* _Do this_
Continue the mock review below of a B-movie about "mental vampires" at an Air Force station in Manitoba, starting after its final line, "O.K. then, let's get to it."

* _Text segment_
-*-

“Wha. Look Mommy, a detour!”
“Wha . . . . Oh, yes Jimmy, I see it. Let’s see where it goes.”
“Oh goody . . . Mommy! Put the car back down on four wheels.”
“There Honey, are you happy now?”
“Mommy, do you think we’ll ever make it to B-movie heaven?”
“Well, Dear, I think we’re well on our way.”
“Oh boy!”
U.S. Air Force / Inceptor Command / Experimental Station No. 6 / Winthrop Manitoba / Canada, lead by paranoid delusions goaded by McCarthy himself, atop delusions of nationalistic grandeur, is horsing around with nuclear energy in hopes of keeping those damned atheistic, Communist Russkies at bay (though there is not one blip on the screen to give us the impression that the Reds are doing anything other than peeling potatoes). Yet, to keep us busy while the Commies hopefully concoct something to validate our fears, four people keel over for no apparent reason as the town 1,000 miles from the nearest McDonald’s is up in arms about the whole gosh-darned mess. Enter square-jawed do-gooder Major Jeff Cummings (Marshall Thompson) who, amid investigating why the brain and spinal cords of the deceased have been “sucked out” (and justifiably boggled at why anyone would want a large quality of unused brains), manages to get a smooch in on Barbara Griselle (Kim Parker) before thwarting the “mental vampires,” that is, Professor R. E. Walgate’s (Kynaston Reeves) atrocious, dreadful, horrendous, appalling, and just plan bad thought experiments gone wrong.
Let’s see, do we have everything we need for a proper B-movie production? A morally-upstanding, hair-chiseled-to-perfection male lead who loves his God and country (we’ll ignore his Benzedrine habit), likes beer but not too much, and will always insist on engaging in intercourse via the missionary position to curiously save the girl the energy expenditure? Check. A helpless but always supportive female counterpart whose torpedo adornments perpetually remind the former why he bothers? You betcha. A rusty, blunt hacksaw for post-production editing? What else? A box of reels containing grossly inappropriate, mismatched stock footage? Of course. A couple of fake punches to show the little lady that, though you had to pick your ass up off the floor, you–come Hell or high water–refuse to bleed? Need you even ask? And, finally, a collective of insistent, short-fused townspeople who have been rehearsing how to get an impromptu posse together at a drop of a pin and are glad that their efforts have not been in vain. Roger. What about a bunch of friends to do some horrendous overdubbing after everything’s said and done? Anything less would be uncivilized. O.K. then, let’s get to it.

-*-

* _Recorded information_
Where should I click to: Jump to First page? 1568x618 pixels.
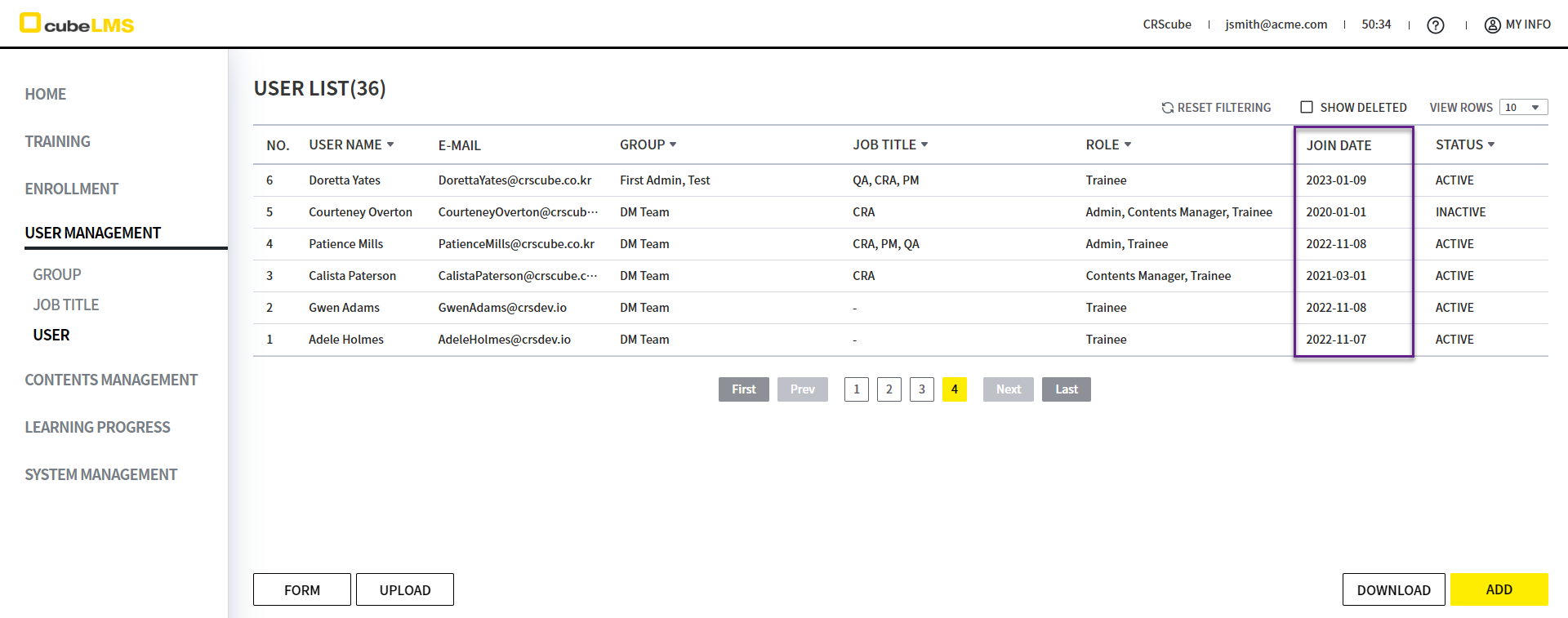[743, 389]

-*-

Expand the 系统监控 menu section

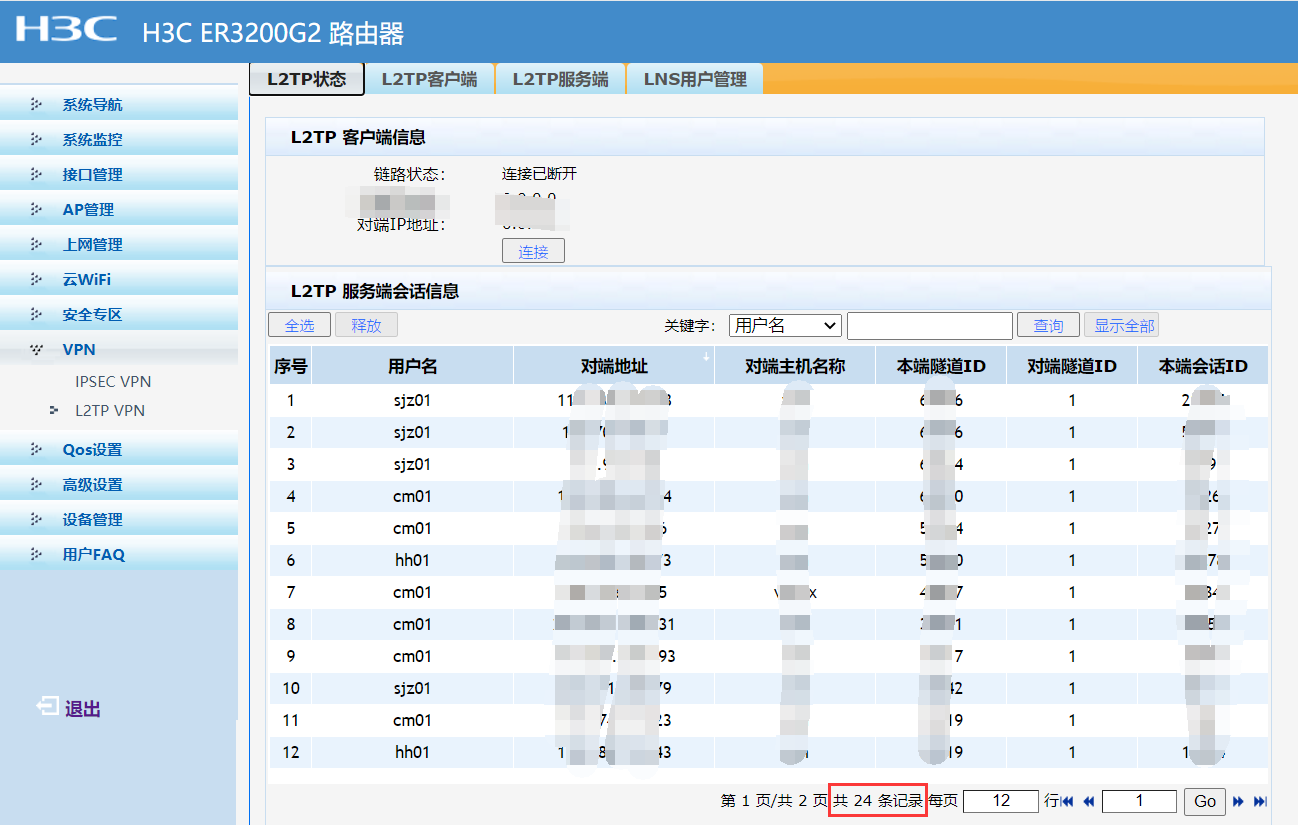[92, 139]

-*-

* _Output for this exercise_
Oh, wait a minute, what’s this, Arthur Crabtree’s Fiend without a Face is an educational endeavor? Do tell. Well, did you know that the proper protective attire for handling and working around radioactive waves can be purchased at your local convenience store? That’s right, just hop on down to Bob’s Radioactive Fashions ’R Us and buy yourself a shiny new rain slicker and malicious mutations beware, ’cuz they needn’t bother. Also, if you want your chickens to have nerves of steel, all you have to do is raise them around a nuclear core. However, there’s a catch. Yep, I’m sorry to report that your wife’s Kryptonic (Kryptonitic?) looks will nonetheless spook the Hell out of them even after a bomber carrying subatomic warheads buzzed their feathery bird brains without prompting so much as a flutter. Hey, how about the upshot that if you live to be 264, you will know everything? That’s right, as a learn’d ol’ codger who can’t hear himself fart and can’t get out of his chair without some girl’s mammarian incentives leading the way, you’ll not only know everything there is to be had over sibonetics (outside of the fact that you misspelled “cybernetics”) to thought control, but you’ll have published numerous books on the various subjects. Unfortunately, unless you make it to 265, you wouldn’t have had time to find a publisher worth his weight in salt that does little more than slap a sticker with your name on the book jacket. Sorry. But, with a bastion of knowledge at your fingertips, you’ll still have to learn the hard way that electrocution will give you a headache and that you’ll have to take a time out before attempting to use mind bullets to turn a page in a book. Huh, wha . . . ? What about mausoleums you ask? Well, fact of the matter is a) they are airtight but on the upshot, b) be sure bring a book because airtight tombs having ample lighting. Oh, and let’s not forget that thought made invisibly manifest (yeah, I also have problems with the notion that immaterial ghosts can move things and have vocals chords in which to moan) nonetheless houses a discernable heartbeat and the factoid that autopsy reports are best dictated in the dark.
Interestingly, the climax seems suspiciously familiar . . . wait, I have seen that before, it was called Night of the Living Dead, which goes to show, you never stop learning.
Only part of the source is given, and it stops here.